Friday, May 17, 2013

Energy subsidy reform key to Africa growth: IMF

Sub-Saharan Africa may have recorded sustained and robust growth since the start of this year but policy choices such as on energy subsidies will determine whether such progress would continue, an International Monetray Fund (IMF) official has said.
This was noted this week by the Director of the IMF's African Department, Antoinette Monsio Sayeh, while presenting the body’s outlook for the region in Cameroon capital Yaoundé.
The 117-page outlook, Building Momentum in a Multi-Speed World, projects a regional economic growth of 5.5 per cent between 2013 and 2014, compared with 5 per cent last year.
This makes Sub-Saharan Africa the second fastest–growing region in the world, trailing only emerging Asia even though growth patterns vary between countries.
Ms Sayeh said the region would have to guard against downside risks that hold down its economic performance but laid particular stress on reforming the region’s direct and indirect schemes that subsidise energy consumption.

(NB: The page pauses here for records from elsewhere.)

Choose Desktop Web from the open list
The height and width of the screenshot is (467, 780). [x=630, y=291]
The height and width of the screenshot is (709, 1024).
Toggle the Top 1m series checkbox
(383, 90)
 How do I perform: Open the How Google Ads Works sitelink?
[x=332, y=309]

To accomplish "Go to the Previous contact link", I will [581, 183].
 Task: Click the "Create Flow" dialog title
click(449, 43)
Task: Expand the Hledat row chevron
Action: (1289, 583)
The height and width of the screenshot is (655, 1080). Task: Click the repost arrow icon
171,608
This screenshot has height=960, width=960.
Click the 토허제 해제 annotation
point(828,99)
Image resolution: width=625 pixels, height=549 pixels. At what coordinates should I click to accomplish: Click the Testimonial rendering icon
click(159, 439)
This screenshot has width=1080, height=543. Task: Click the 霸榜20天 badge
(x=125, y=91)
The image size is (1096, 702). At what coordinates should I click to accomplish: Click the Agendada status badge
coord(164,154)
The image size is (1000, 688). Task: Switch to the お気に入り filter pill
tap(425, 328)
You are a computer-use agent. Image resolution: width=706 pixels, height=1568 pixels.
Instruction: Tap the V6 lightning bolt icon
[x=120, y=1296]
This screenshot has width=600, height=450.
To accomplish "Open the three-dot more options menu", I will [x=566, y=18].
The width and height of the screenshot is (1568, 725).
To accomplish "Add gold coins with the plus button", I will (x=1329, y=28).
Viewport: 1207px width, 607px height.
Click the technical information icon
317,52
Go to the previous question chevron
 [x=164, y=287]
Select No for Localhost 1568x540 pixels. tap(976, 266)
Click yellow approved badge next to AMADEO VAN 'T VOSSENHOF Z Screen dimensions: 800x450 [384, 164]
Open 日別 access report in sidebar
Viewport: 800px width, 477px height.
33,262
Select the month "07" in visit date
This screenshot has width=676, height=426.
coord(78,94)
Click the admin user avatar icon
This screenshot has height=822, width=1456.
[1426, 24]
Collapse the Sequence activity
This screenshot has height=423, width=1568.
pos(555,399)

These energy subsidies tend to be costly, crowding out spending on much-needed social and infrastructure projects, she said.
"Also, although subsidies may in some cases benefit the poor, most accrue to the more affluent segments of the population, making them an ineffective instrument of social protection," the IMF report states.
The report doles out lessons for countries like Nigeria where the IMF says energy subsidy reforms have not been successful and Cameroon which is in the throes of reforming its own scheme.
The study documents some cases of successful energy subsidy reform like Ghana’s well-communicated 2005 reform which was supported by an independent poverty and social impact analysis which assessed those who benefited and those who missed out on subsidies and subsidy removal.
'Best practices'
It also cites Kenya and Uganda’s multitude of reforms in the early 2000s which shot up the annual average power supply by 5 per cent and 9 per cent respectively, a boon for countries that rely heavily on hydropower and suffered from the adverse effects of drought between 2008 and 2009.
"The need for careful preparation and sequencing; the key role of strong institutions to support the reform process; and the importance of deploying well targeted social safety nets to offset the impact of the reform on the poor," are best practices, the IMF recommends.
Cameroon has been struggling to reach a consensus with unions about scrapping subventions on fuel since last year.
Some trade unions and opposition parties had threatened violent clashes if the government went ahead with plans to raise fuel prices last August.
But the government has already intimated the raise cannot be avoided. Prime Minister Philemon Yang met trade unionists and consumers’ associations in July 24 last year where he warned that the increase was "inevitable" but broached measures that he said would lessen the impact on the oil price raise.
Finance minister Mr Alamine Ousmane Mey has said a commission comprising the civil society, politicians and government officials has been set up to explore the issue.
Only when this commission presents its recommendations, the minister said, would government decide whether or not to scrap energy subventions.